Quiet year for conservation easements in county
Only 72 Rappahannock County acres were placed under conservation easement in 2016, albeit the total conserved land in the county now stands at a none-too-shabby 32,417 acres.
Comparably, 523 acres in Culpeper County were put in conservation last year (18,600 total acres), 1,262 acres were added in Fauquier County (a whopping 102,332 total acres), and another 844 new acres in Madison County (15,761 total acres).
“While the acreage added in new easements was relatively small in
2016, they were important, high quality easements,” John McCarthy, the Piedmont Environmental Council’s [PEC] senior advisor & director of strategic partnerships. “Rappahannock has been and remains the jurisdiction with the highest percentage of acreage in public parks and easement-protected property within the nine counties we collect data for.”
All told, the PEC reports a combined 7,595 acres were protected in Albemarle, Clarke, Culpeper, Fauquier, Greene, Loudoun, Madison, Orange and Rappahannock counties in 2016 by various land trusts and public agencies. This brings the total acreage of land under conservation easement in the nine counties to 394,963 acres.
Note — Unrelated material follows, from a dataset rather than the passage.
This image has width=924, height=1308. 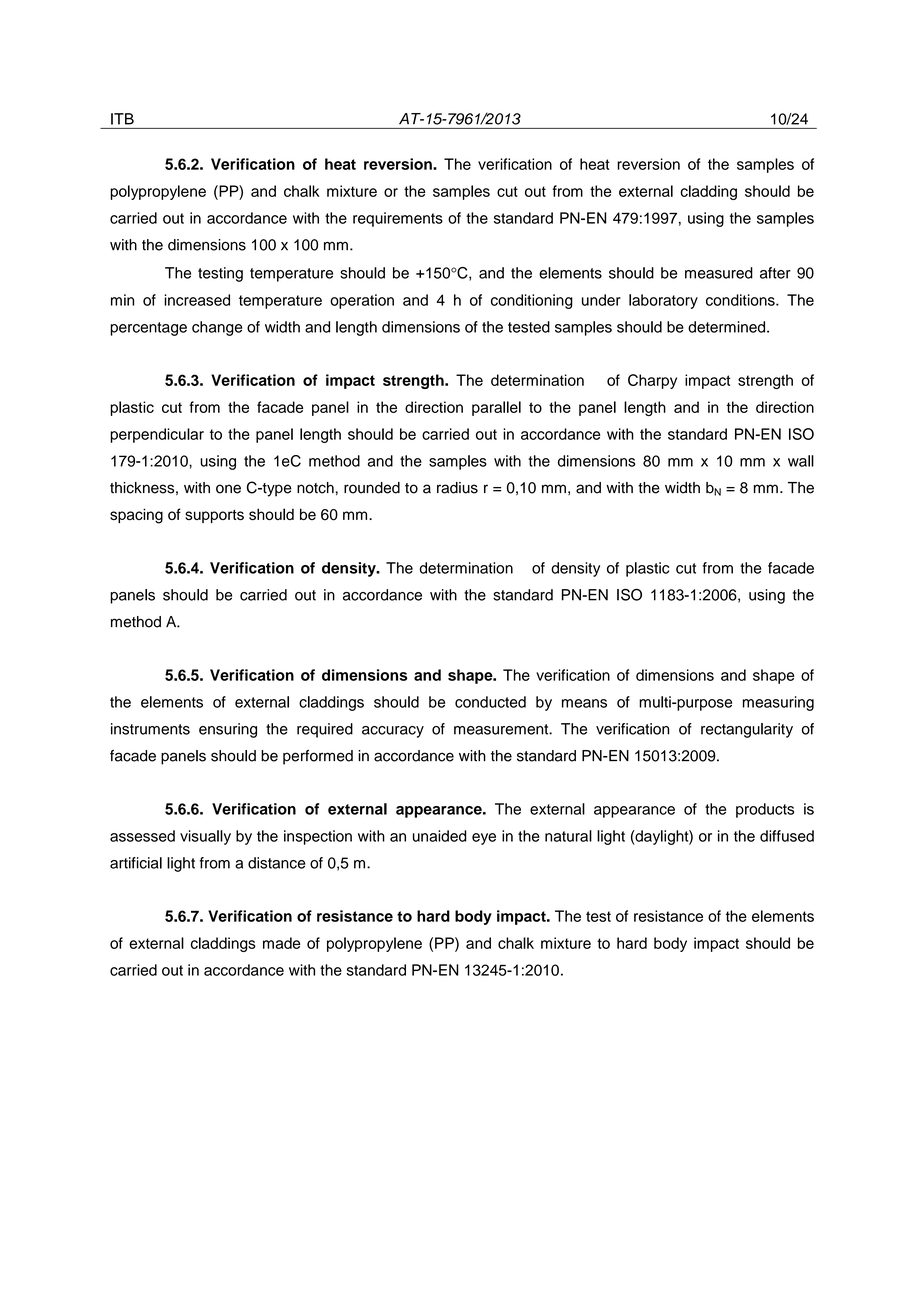 I want to click on ITB, so click(x=122, y=119).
“[L]andowners choosing to permanently conserve their land . . . believe in the intrinsic value of the Piedmont's farms and forest, history and beauty, and want to protect those resources for future generations,” noted Mike Kane, director of conservation at PEC.
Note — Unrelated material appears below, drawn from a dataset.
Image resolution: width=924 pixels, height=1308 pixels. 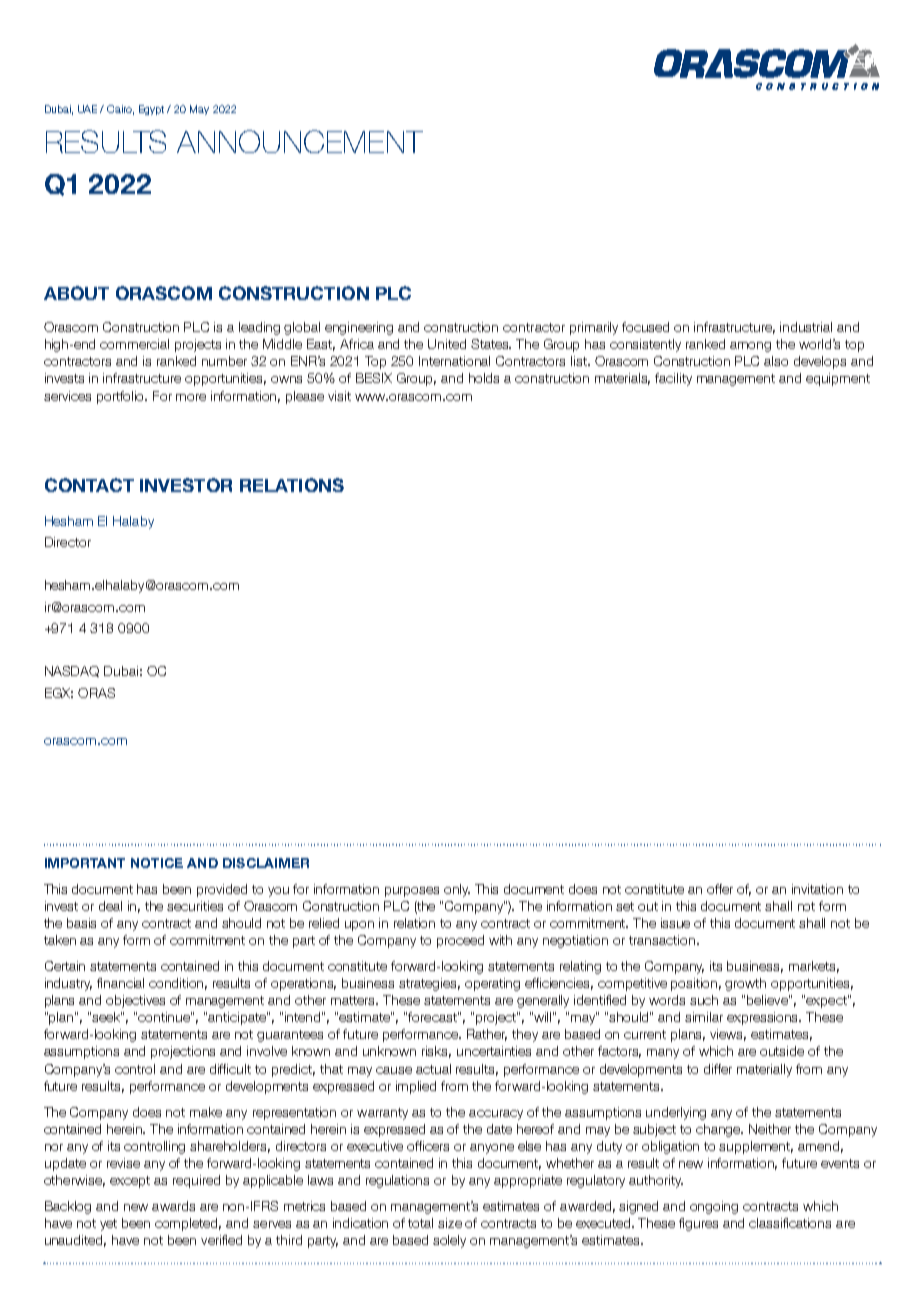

“That wonderful spirit is evident again as more than 60 families, landowners, farmers, organizations and local government conserved — in just one year —more farm and forest land in our region than the entire land area covered by the city of Charlottesville.”
Buck’s Elbow Mountain in Albemarle County is one of the conservation highlights from this past year. The landowner, Mitch Carr, conserved 263 acres of valuable forestland. The land is also important locally because it’s the site of the 1959 Piedmont Airlines Flight 349 crash, and remnants of the fuselage remain on site.
Another conservation success from 2016 includes farmland with ties to the Civil War. Howard and Jane Grove conserved 181 acres of their beef cattle farm in Morrisville through the Fauquier County Purchase of Development Rights program, which purchases easements to conserve working farms and farmland.
“I used the funds to buy more farmland, more family farmland, to start piecing it back together,” said Mr. Grove.
The property was once known as Belvaderia Farm, dating back to pre-Civil War times, and an archaeological site has revealed remains of historic outbuildings. Also identified was an AfricanAmerican cemetery, according to Ray Pickering, the Fauquier County PDR program manager.